[Records from a data collection]
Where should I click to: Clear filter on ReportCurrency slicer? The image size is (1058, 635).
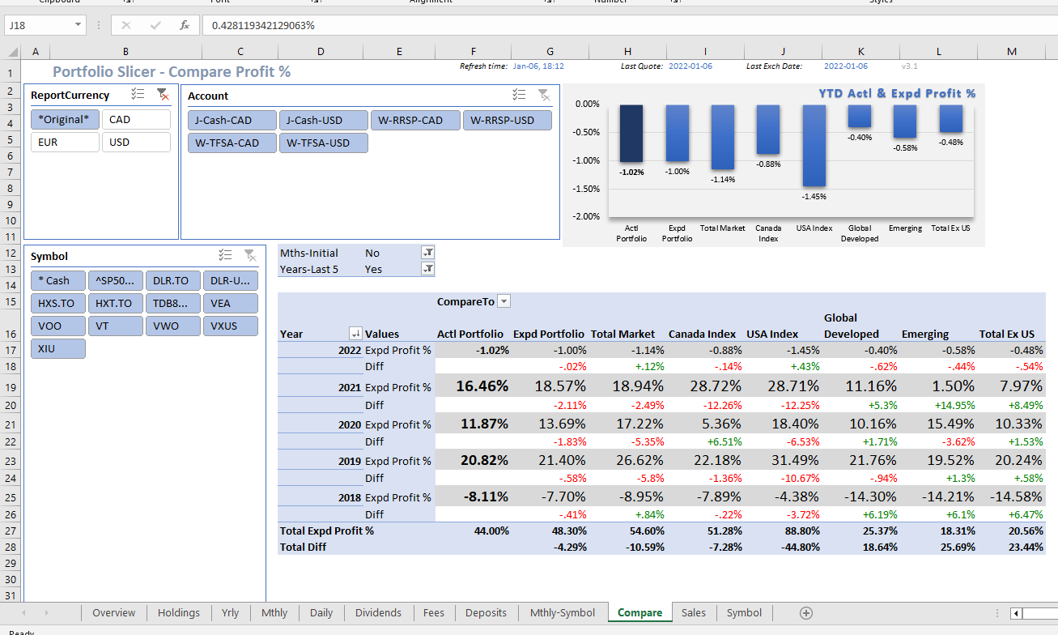click(x=163, y=95)
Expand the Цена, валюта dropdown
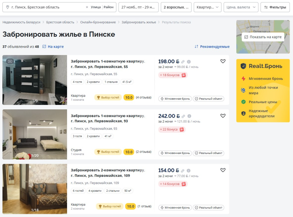The width and height of the screenshot is (293, 217). coord(241,7)
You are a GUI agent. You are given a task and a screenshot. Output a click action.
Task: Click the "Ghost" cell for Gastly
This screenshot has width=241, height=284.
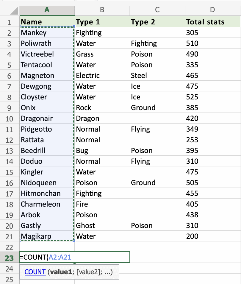pos(102,226)
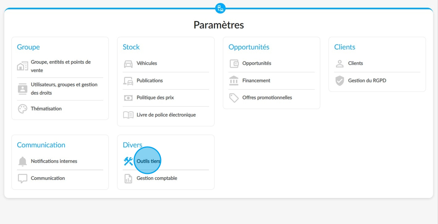Click the shield check icon for RGPD

pyautogui.click(x=340, y=81)
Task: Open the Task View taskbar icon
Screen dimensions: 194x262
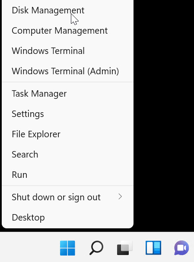Action: [125, 248]
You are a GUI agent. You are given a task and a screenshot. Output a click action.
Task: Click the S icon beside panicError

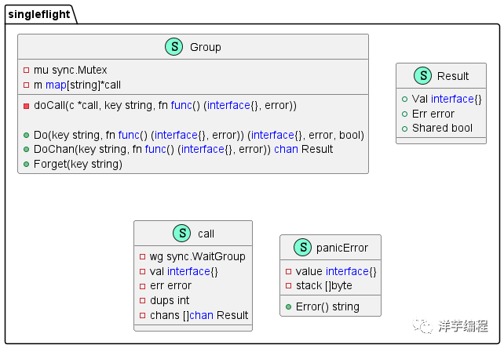coord(301,248)
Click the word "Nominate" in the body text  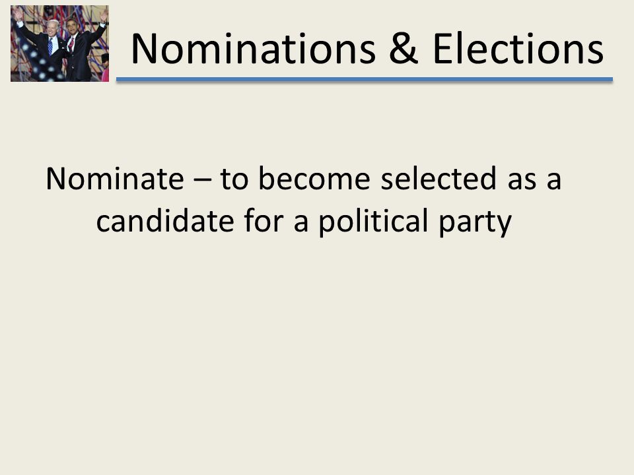pyautogui.click(x=115, y=178)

▶ What is being asked
With the pictures removed, print only the lines starting at the line that has "Expand the Цена, валюта dropdown" and ending at the line that has "Task: Open the Task View taskbar icon", both ends included, exactly as they stand above.

▶ Answer section
Expand the Цена, валюта dropdown
The width and height of the screenshot is (293, 217). coord(241,7)
You are a GUI agent. You are given a task and a screenshot. Output a click action.
Task: Click the "Ghost" cell for Gastly
This screenshot has width=241, height=284.
pos(102,226)
Click the shield check icon for RGPD

pyautogui.click(x=340, y=81)
Task: Open the Task View taskbar icon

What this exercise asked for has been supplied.